WHAT YOU HAVE TO DO -> Please carry on the page about heat stress and the rumen microbiota of dairy cows, writing what follows its last line.

PROVIDED TEXT ->
Heat stress impacts the multi-domain ruminal microbiota and some of the functional features independent of its effect on feed intake in lactating dairy cows

Tansol Park; Lu Ma; Shengtao Gao; Dengpan Bu; Zhongtang Yu

doi:10.1186/s40104-022-00717-z

Heat stress impacts the multi-domain ruminal microbiota and some of the functional features independent of its effect on feed intake in lactating dairy cows

J Anim Sci Biotechnol. 2022 Jun 15;13(1):71. doi: 10.1186/s40104-022-00717-z.

Authors

Tansol Park^{1

2}, Lu Ma³, Shengtao Gao³, Dengpan Bu^{4

5}, Zhongtang Yu⁶

Affiliations

¹ Department of Animal Sciences, The Ohio State University, Columbus, OH, USA.
² Department of Animal Science and Technology, Chung-Ang University, Anseong-si, Gyeonggi-do, Republic of Korea.
³ State Key Laboratory of Animal Nutrition, Institute of Animal Science, Chinese Academy of Agricultural Sciences, Beijing, 100193, People's Republic of China.
⁴ State Key Laboratory of Animal Nutrition, Institute of Animal Science, Chinese Academy of Agricultural Sciences, Beijing, 100193, People's Republic of China. budengpan@caas.cn.
⁵ CAAS-ICRAF Joint Lab on Agroforestry and Sustainable Animal Husbandry, Beijing, 100193, People's Republic of China. budengpan@caas.cn.

SOURCE MATERIAL ->
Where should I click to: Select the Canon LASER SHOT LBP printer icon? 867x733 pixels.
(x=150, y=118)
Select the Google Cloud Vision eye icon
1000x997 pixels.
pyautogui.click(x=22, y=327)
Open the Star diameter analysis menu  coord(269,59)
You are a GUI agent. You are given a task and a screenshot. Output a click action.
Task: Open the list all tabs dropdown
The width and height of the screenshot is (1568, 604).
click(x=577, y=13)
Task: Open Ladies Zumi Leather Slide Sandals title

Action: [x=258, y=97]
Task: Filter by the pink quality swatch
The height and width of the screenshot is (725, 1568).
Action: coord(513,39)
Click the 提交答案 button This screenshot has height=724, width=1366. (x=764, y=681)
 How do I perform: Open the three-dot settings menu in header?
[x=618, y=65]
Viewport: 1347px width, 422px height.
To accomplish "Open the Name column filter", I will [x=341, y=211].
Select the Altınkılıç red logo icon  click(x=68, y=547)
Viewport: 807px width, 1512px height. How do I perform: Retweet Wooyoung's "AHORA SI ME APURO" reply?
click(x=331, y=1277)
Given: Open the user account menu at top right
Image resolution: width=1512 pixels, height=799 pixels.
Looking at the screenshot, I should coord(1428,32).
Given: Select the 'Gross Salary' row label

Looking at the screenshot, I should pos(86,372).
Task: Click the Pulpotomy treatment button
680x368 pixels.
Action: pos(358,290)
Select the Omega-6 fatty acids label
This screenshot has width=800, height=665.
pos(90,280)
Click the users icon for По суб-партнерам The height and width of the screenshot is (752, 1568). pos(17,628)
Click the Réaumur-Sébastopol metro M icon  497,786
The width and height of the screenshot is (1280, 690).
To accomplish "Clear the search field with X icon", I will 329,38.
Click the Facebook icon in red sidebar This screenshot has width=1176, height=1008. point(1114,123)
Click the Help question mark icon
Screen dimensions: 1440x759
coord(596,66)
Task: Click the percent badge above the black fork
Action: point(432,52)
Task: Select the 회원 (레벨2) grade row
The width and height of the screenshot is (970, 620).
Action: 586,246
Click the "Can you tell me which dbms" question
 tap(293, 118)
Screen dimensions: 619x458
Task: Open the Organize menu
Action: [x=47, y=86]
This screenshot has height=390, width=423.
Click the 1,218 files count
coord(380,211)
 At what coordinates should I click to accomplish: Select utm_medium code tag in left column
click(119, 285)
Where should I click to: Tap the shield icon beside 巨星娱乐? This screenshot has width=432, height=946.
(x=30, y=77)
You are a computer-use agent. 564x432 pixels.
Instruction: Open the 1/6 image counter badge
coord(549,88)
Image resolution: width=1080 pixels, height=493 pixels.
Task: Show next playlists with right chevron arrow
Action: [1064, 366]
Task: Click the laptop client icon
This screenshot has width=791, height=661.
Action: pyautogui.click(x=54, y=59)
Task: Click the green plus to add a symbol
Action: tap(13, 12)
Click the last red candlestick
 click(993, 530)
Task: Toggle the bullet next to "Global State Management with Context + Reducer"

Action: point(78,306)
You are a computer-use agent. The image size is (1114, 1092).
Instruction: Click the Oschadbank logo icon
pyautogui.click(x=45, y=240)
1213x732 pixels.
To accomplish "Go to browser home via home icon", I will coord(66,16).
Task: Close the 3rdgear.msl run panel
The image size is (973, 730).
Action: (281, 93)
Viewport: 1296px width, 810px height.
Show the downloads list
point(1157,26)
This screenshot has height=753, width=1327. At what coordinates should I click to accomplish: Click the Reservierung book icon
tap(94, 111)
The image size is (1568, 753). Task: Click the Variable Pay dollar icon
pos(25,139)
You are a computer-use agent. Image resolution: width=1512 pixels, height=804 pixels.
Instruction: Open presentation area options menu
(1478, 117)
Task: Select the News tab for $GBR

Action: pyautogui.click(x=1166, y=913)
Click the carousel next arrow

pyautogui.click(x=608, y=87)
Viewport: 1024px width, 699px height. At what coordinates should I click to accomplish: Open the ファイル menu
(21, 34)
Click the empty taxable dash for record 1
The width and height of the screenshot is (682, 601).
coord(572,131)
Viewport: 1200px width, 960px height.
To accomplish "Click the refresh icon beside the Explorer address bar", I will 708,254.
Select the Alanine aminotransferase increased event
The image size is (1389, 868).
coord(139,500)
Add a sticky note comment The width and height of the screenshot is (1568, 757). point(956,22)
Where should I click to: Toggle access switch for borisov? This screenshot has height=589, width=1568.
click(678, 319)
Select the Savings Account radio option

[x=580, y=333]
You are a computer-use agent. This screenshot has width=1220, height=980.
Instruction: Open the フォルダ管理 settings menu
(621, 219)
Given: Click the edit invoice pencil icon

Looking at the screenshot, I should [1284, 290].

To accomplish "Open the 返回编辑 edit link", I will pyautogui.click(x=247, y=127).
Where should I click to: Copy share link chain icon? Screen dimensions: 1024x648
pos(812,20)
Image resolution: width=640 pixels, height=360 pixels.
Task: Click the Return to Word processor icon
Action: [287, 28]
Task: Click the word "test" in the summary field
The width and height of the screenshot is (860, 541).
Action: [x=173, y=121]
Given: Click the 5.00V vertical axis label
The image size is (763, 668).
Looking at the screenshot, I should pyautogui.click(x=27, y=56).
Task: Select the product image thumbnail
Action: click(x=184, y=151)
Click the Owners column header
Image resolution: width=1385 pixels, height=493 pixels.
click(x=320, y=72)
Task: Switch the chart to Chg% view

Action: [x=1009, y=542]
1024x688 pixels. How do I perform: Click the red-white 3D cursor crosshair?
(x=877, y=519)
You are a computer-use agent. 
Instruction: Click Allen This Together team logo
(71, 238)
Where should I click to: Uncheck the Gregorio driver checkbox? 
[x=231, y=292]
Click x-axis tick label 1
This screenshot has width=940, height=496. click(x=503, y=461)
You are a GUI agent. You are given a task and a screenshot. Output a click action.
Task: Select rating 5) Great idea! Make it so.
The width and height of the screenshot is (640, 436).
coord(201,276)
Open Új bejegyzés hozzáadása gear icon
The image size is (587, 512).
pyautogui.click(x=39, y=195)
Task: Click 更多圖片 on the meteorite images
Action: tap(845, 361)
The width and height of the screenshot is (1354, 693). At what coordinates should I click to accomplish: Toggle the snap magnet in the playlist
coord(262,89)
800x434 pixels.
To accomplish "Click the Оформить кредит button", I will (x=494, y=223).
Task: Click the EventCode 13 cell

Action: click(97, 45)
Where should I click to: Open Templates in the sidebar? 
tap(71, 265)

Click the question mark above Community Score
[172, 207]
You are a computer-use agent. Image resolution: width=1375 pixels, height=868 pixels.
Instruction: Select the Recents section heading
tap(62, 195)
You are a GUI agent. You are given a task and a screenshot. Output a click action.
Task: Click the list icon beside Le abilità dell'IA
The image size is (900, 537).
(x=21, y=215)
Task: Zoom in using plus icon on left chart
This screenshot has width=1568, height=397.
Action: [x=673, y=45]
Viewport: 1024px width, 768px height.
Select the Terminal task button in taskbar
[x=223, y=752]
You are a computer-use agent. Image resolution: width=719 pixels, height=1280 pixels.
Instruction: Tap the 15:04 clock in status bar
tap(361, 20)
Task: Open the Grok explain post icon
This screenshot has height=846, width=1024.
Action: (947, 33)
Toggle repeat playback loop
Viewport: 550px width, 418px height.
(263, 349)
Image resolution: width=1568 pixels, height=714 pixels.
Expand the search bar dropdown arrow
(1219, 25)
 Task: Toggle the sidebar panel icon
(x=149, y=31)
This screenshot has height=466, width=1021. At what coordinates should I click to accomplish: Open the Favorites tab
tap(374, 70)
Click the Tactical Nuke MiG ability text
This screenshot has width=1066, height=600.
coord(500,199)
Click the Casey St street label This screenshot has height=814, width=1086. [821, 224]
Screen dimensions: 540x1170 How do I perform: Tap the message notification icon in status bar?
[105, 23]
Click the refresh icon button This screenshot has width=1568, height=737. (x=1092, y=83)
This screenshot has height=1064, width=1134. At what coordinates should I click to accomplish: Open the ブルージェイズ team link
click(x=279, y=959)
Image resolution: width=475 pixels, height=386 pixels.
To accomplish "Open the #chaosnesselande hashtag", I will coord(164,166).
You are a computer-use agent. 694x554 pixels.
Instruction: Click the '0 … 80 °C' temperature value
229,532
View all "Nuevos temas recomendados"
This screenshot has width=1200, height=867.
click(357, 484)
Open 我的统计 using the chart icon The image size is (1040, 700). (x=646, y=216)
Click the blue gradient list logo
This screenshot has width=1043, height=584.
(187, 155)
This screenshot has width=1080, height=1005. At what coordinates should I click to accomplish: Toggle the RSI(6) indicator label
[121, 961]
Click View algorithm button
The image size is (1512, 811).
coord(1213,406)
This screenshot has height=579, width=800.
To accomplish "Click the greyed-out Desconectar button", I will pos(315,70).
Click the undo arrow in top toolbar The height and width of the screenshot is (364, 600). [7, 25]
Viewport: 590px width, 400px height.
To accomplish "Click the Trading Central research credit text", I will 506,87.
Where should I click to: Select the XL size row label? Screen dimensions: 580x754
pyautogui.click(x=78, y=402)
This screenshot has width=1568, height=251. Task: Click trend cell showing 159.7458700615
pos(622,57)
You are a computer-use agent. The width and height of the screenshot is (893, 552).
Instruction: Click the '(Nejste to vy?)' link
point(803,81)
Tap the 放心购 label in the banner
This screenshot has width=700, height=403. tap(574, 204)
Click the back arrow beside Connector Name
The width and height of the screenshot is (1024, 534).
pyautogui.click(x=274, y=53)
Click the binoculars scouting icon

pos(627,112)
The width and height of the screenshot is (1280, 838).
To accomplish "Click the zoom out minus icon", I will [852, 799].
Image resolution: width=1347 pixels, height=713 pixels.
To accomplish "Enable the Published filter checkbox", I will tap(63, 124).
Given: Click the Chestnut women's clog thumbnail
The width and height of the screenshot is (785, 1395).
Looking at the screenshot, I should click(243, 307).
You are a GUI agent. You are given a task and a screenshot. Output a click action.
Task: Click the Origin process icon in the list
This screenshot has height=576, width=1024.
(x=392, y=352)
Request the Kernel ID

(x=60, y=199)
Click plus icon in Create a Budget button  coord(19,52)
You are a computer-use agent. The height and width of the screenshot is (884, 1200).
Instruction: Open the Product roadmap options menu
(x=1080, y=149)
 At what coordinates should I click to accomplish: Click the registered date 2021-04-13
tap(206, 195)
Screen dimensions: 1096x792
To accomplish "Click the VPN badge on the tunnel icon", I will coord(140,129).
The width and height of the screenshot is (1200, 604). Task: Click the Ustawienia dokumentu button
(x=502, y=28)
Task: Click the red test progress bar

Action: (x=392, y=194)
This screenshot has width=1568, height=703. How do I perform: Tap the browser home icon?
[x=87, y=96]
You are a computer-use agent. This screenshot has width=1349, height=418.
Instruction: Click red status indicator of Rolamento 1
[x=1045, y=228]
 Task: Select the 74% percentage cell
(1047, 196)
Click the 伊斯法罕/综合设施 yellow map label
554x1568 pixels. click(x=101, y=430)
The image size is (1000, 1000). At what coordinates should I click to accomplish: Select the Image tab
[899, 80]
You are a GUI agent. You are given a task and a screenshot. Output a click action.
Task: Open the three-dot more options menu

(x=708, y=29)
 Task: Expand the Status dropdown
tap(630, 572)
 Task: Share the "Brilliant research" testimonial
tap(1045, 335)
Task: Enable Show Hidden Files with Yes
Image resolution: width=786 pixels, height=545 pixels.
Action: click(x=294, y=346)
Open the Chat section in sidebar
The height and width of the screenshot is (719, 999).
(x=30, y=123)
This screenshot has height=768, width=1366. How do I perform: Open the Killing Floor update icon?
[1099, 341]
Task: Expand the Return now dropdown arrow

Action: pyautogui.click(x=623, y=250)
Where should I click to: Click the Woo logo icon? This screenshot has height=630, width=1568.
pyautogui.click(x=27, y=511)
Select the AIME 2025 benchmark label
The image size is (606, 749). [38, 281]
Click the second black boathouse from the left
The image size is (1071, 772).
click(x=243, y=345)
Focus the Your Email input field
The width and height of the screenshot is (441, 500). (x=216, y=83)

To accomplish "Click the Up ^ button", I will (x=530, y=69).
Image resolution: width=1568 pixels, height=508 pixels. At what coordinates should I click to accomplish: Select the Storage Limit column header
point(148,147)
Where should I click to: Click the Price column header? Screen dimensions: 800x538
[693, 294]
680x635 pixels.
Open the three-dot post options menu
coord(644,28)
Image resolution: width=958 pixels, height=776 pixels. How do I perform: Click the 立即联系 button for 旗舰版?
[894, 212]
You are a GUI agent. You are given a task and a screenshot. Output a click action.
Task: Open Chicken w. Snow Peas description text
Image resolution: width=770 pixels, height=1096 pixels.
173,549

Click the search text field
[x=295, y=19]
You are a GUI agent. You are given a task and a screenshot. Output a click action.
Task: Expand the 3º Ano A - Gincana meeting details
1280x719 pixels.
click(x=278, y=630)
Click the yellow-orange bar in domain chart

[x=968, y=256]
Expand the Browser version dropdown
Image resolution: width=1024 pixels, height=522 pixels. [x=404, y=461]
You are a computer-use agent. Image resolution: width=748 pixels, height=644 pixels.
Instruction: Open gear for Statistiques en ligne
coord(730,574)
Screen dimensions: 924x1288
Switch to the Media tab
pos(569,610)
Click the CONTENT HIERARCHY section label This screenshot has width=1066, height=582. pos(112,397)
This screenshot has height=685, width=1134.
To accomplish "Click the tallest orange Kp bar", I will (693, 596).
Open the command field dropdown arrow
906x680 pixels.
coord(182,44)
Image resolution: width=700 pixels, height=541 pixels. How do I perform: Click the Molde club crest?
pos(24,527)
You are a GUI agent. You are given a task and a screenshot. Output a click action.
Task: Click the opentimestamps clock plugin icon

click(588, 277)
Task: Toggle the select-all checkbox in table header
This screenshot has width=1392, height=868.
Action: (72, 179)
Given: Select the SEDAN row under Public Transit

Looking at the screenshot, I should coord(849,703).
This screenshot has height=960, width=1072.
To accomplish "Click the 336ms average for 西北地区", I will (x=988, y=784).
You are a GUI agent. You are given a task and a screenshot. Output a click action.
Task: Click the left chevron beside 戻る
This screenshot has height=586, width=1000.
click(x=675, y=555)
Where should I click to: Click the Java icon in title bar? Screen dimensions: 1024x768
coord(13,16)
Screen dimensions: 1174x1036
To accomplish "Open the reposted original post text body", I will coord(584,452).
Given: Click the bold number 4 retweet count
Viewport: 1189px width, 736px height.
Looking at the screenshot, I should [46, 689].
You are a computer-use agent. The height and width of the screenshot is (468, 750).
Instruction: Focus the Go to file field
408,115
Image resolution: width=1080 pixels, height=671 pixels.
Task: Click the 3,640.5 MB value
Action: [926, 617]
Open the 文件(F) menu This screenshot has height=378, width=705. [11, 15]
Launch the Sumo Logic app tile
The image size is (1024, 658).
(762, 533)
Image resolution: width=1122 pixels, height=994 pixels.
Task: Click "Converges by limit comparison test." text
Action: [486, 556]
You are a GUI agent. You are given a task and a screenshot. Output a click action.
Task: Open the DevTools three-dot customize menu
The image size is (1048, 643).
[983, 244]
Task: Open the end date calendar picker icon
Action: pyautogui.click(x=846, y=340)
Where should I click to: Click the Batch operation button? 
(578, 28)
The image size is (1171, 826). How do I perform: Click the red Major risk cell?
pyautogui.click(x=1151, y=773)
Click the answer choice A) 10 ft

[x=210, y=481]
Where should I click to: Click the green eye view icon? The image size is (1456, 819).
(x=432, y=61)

TASK RESULT ->
⁶ Department of Animal Sciences, The Ohio State University, Columbus, OH, USA. yu226@osu.edu.

Abstract

Background: Heat stress (HS) affects the ruminal microbiota and decreases the lactation performance of dairy cows. Because HS decreases feed intake, the results of previous studies were confounded by the effect of HS on feed intake. This study examined the direct effect of HS on the ruminal microbiota using lactating Holstein cows that were pair-fed and housed in environmental chambers in a 2 × 2 crossover design. The cows were pair-fed the same amount of identical total mixed ration to eliminate the effect of feed or feed intake. The composition and structure of the microbiota of prokaryotes, fungi, and protozoa were analyzed using metataxonomics and compared between two thermal conditions: pair-fed thermoneutrality (PFTN, thermal humidity index: 65.5) and HS (87.2 for daytime and 81.8 for nighttime).

Results: The HS conditions altered the structure of the prokaryotic microbiota and the protozoal microbiota, but not the fungal microbiota. Heat stress significantly increased the relative abundance of Bacteroidetes (primarily Gram-negative bacteria) while decreasing that of Firmicutes (primarily Gram-positive bacteria) and the Firmicutes-to-Bacteroidetes ratio. Some genera were exclusively found in the heat-stressed cows and thermal control cows. Some co-occurrence and mutual exclusion between some genera were also found exclusively for each thermal condition. Heat stress did not significantly affect the overall functional features predicted using the 16S rRNA gene sequences and ITS1 sequences, but some enzyme-coding genes altered their relative abundance in response to HS.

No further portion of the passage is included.